TASK -> Look over the listing below and tally the lines in which the word "link" turns up. Answer with the tally only.

EXCERPTED RECORDS ->
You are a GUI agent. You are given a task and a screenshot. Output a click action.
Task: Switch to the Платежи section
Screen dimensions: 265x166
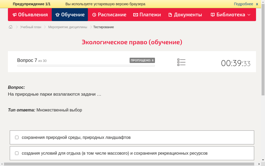147,14
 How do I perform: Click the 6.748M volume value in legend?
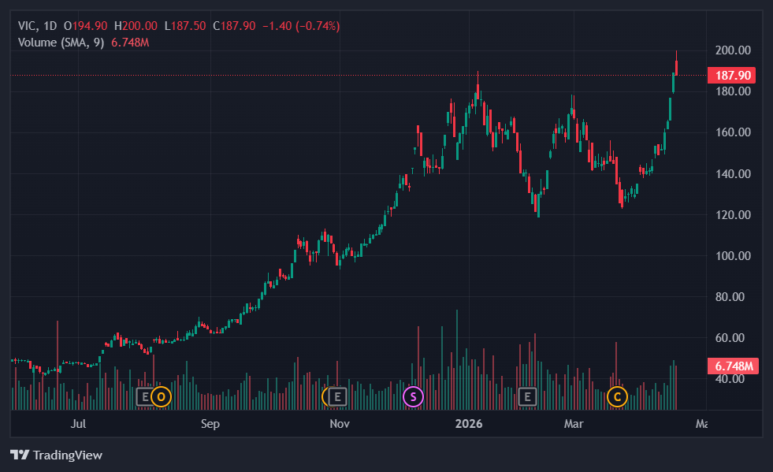(x=130, y=42)
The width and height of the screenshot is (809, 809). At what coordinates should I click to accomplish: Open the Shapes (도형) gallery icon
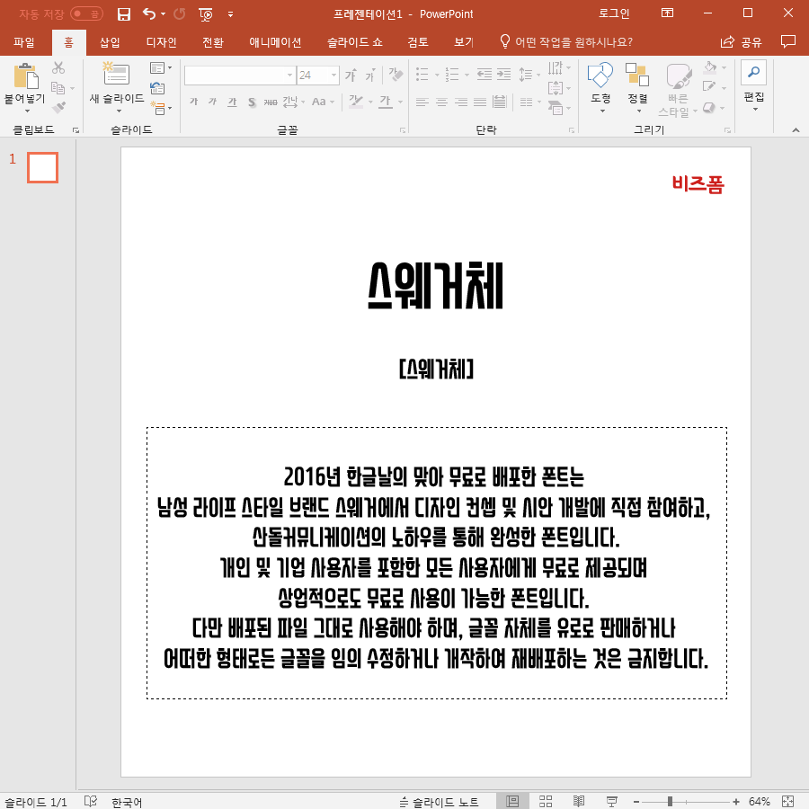[600, 75]
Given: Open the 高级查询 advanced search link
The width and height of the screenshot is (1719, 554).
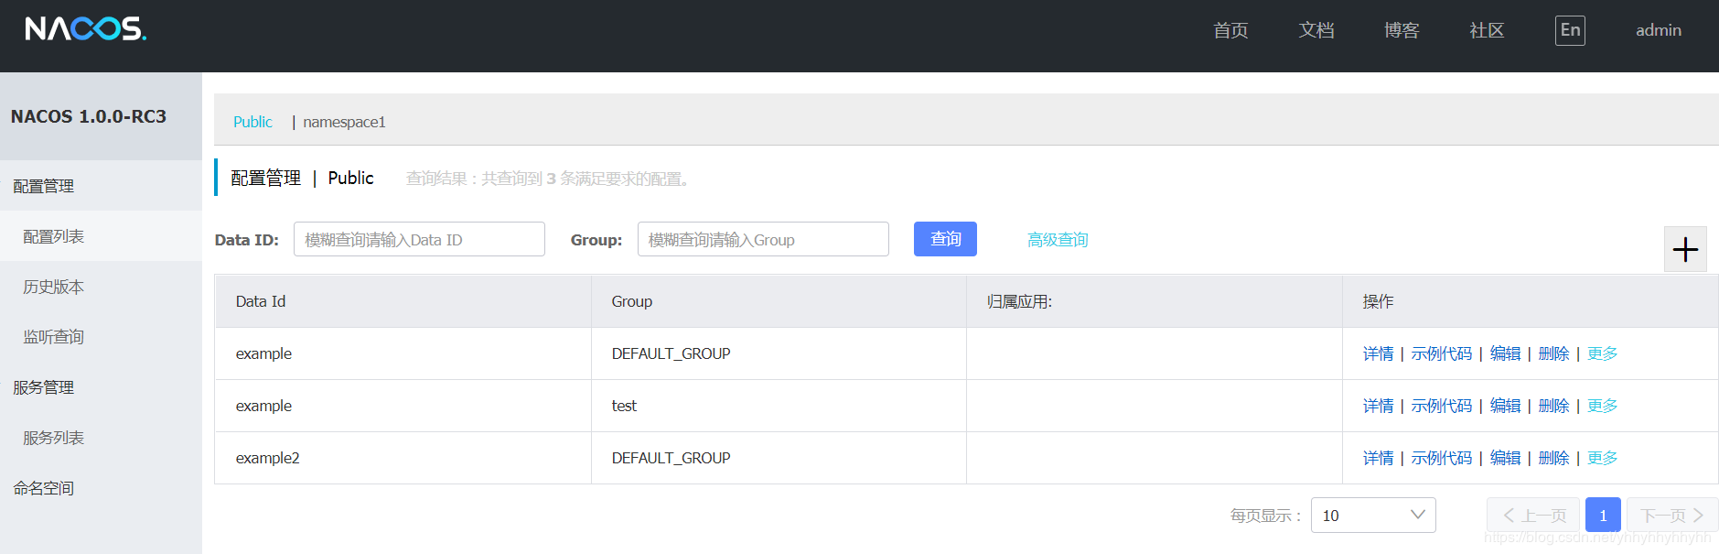Looking at the screenshot, I should coord(1058,240).
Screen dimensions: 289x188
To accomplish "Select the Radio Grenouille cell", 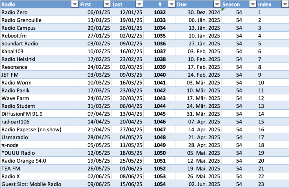I will 40,20.
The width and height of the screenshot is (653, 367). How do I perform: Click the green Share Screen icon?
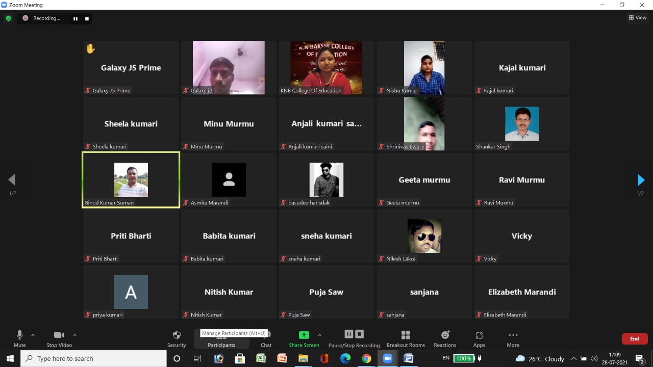pos(304,335)
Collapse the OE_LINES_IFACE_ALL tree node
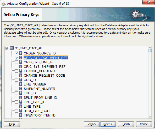The image size is (155, 129). [x=7, y=48]
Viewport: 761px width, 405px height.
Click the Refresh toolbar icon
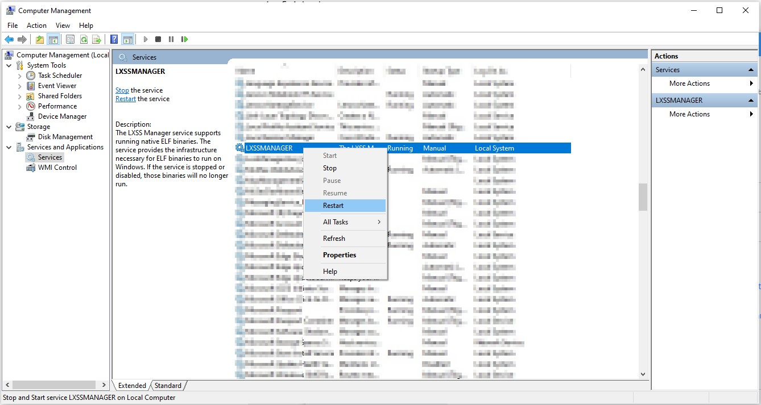(84, 39)
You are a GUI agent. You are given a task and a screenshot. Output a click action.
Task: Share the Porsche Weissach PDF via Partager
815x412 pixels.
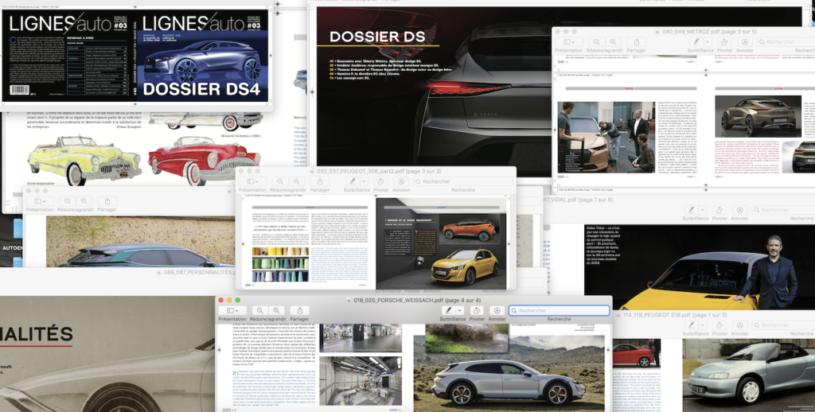tap(299, 310)
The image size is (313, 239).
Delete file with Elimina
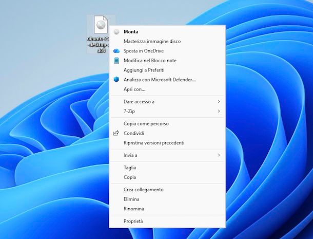tap(131, 199)

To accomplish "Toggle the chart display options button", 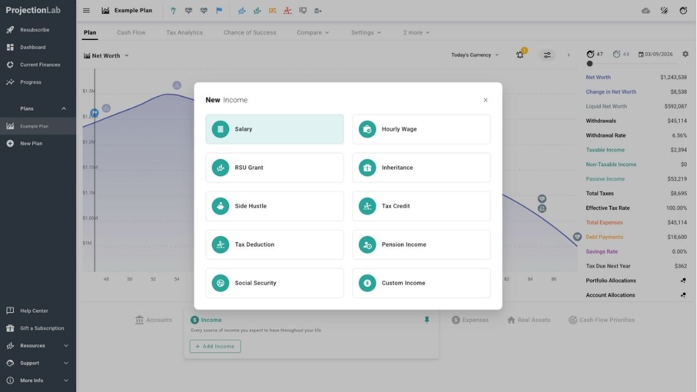I will (547, 55).
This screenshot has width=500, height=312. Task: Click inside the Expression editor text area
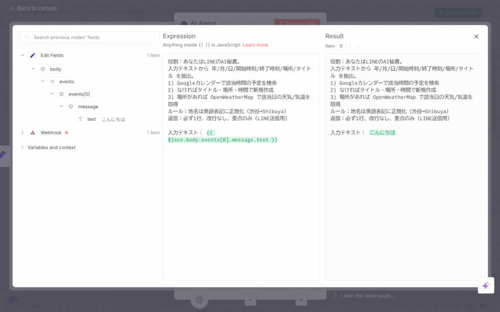click(240, 205)
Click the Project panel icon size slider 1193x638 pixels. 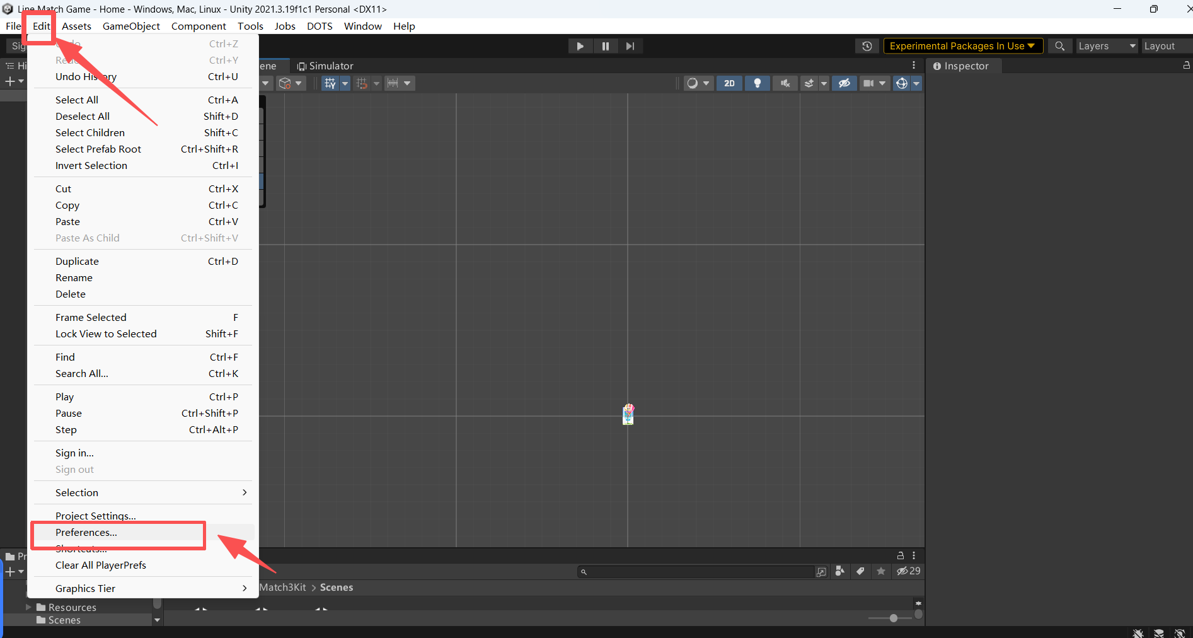click(893, 618)
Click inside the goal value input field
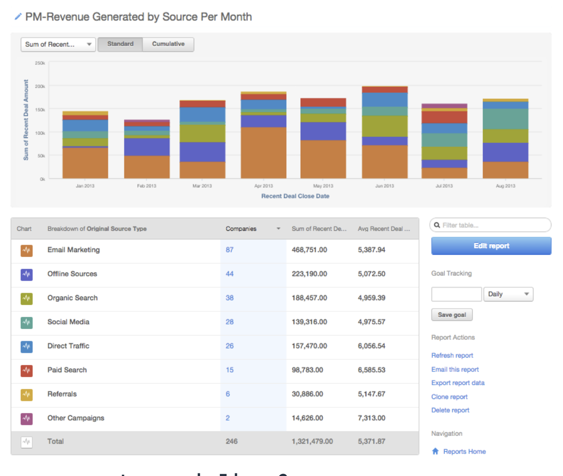The width and height of the screenshot is (563, 476). point(456,294)
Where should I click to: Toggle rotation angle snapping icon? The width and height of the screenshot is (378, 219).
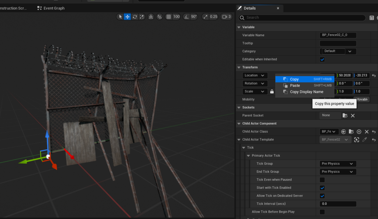(x=186, y=17)
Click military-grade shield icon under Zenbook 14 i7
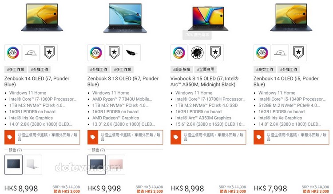333x194 pixels. tap(49, 53)
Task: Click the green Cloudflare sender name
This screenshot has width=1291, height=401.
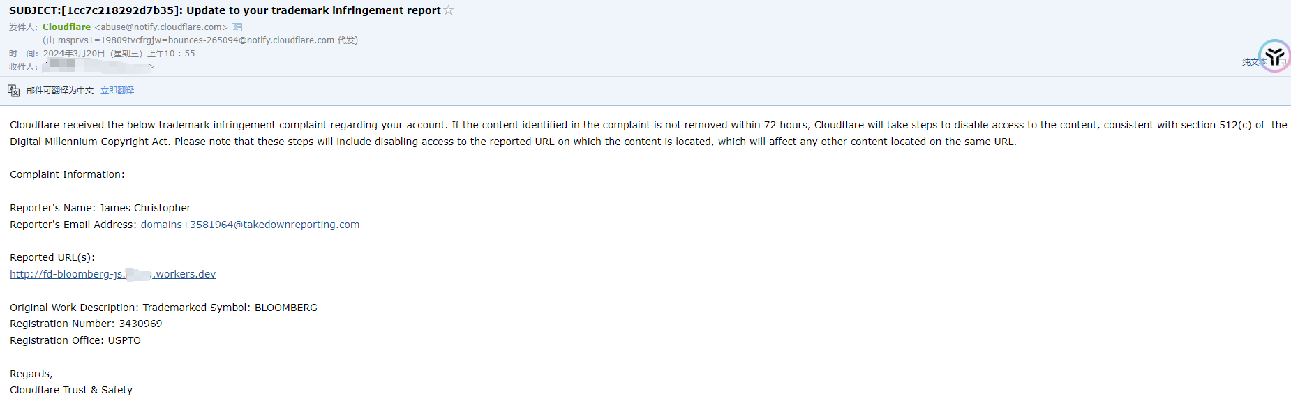Action: point(66,27)
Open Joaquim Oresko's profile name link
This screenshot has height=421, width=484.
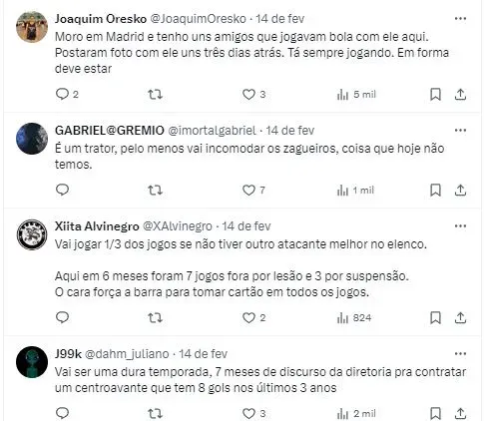[x=101, y=19]
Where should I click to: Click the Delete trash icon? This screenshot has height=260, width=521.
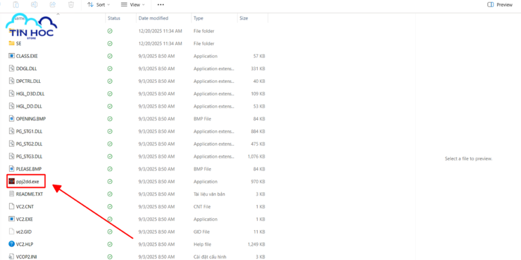(x=71, y=5)
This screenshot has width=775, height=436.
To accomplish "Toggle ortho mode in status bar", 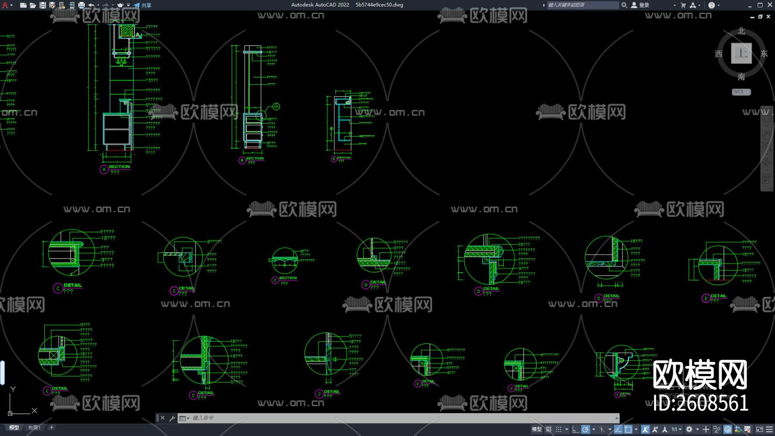I will point(575,429).
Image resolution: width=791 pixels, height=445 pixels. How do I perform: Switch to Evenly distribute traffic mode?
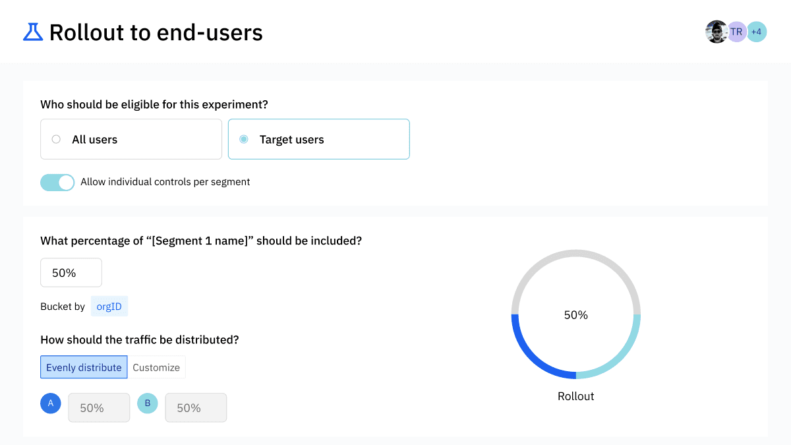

YOUR SOLUTION -> 2